Work item - Below are some records. Return exactly the lines from the one containing "Expand the Pause for 1 week dropdown" through the one containing "The image size is (991, 412).", both included, and only those.
Start of Block
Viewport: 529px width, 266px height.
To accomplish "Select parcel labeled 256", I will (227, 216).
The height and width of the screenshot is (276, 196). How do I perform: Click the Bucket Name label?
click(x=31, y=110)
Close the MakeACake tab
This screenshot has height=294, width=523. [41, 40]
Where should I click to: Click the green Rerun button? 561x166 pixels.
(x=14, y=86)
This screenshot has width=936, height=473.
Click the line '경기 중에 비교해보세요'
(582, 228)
End of Block
Start of Block
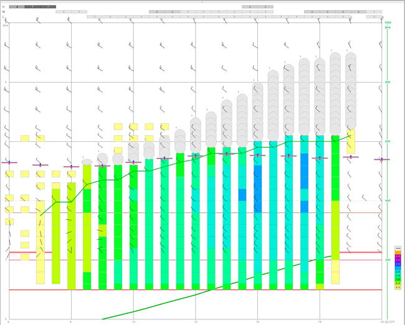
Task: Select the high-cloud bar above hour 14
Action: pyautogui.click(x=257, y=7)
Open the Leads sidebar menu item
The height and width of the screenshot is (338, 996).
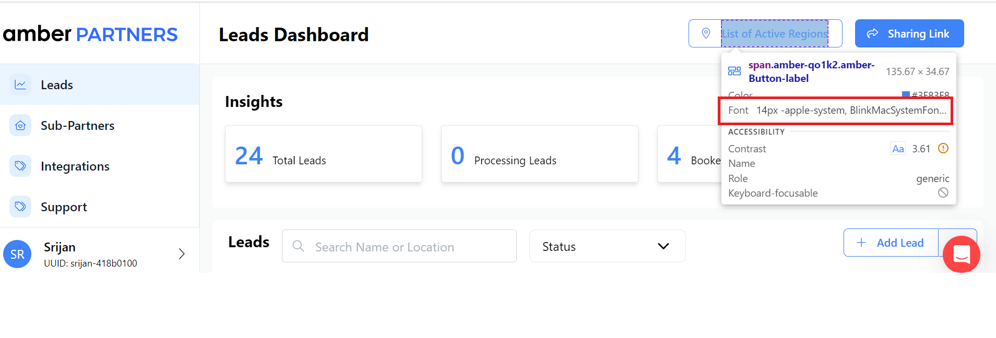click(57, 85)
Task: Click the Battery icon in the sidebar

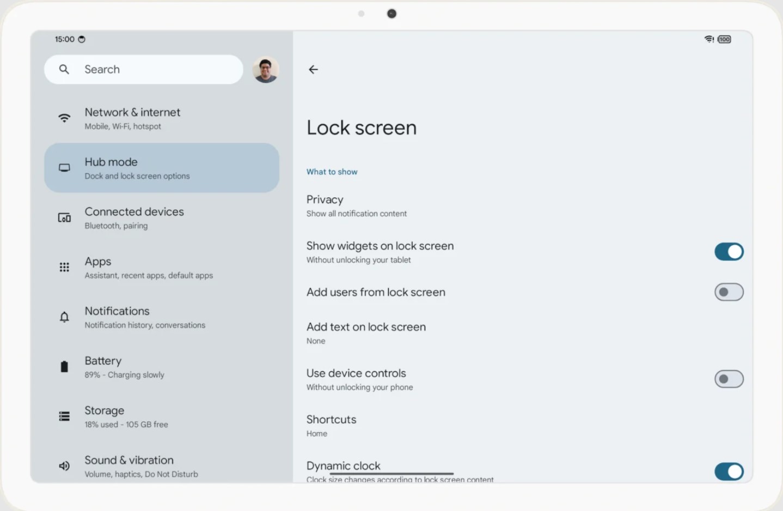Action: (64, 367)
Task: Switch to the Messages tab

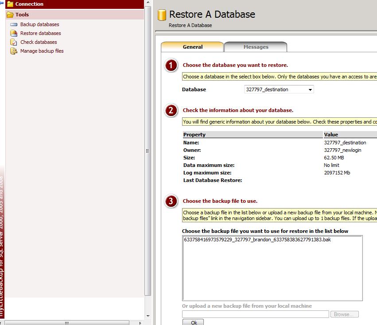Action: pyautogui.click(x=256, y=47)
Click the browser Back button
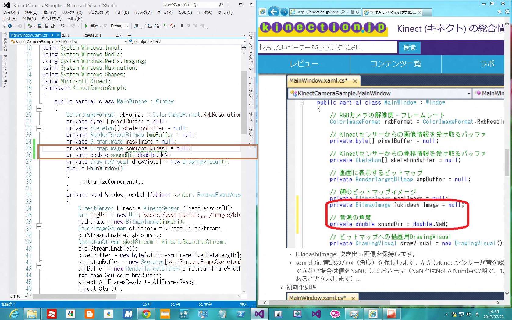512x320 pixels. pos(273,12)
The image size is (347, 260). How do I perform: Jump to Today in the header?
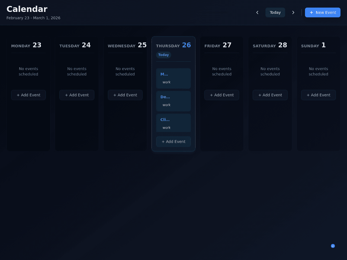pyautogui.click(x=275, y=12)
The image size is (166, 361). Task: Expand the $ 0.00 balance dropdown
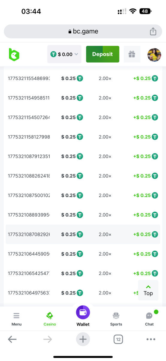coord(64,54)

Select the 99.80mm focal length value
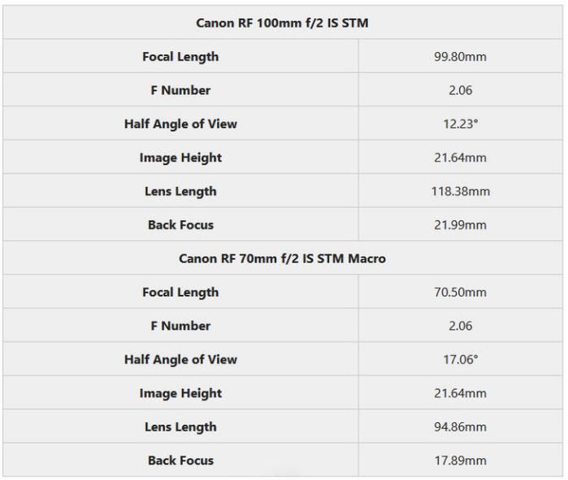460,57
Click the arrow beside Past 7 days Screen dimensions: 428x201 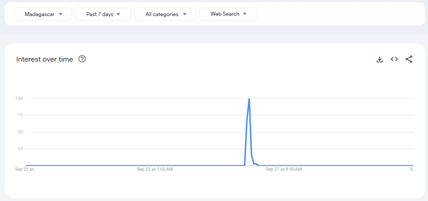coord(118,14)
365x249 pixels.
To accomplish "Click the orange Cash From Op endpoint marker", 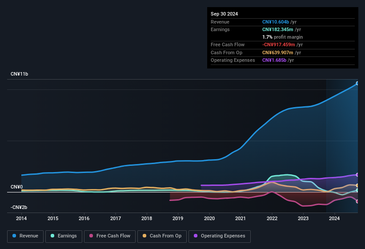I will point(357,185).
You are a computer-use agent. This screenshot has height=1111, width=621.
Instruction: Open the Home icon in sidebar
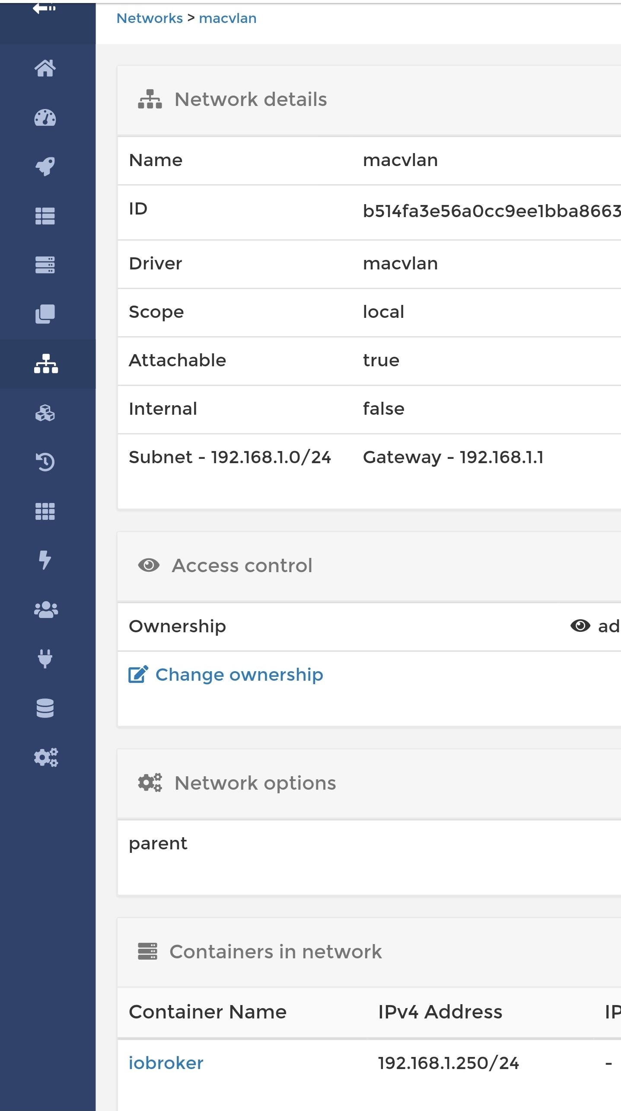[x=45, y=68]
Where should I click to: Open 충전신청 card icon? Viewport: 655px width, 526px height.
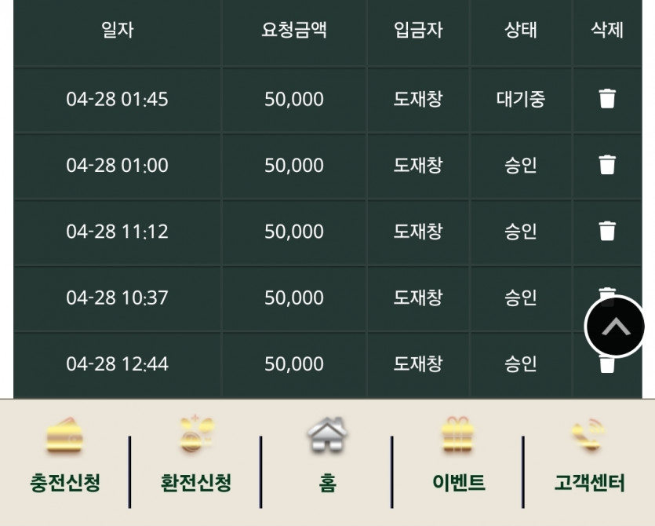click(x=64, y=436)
End of Block
Start of Block
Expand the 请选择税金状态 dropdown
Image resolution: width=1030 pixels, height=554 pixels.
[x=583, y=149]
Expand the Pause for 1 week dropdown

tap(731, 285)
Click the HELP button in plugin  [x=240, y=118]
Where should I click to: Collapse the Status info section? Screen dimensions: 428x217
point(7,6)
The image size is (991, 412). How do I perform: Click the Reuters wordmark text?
End of Block
Output below -
Expand the Pause for 1 week dropdown

tap(731, 285)
Click the HELP button in plugin  [x=240, y=118]
Where should I click to: Collapse the Status info section? Screen dimensions: 428x217
point(7,6)
The image size is (991, 412). How do I perform: Click the Reuters wordmark text?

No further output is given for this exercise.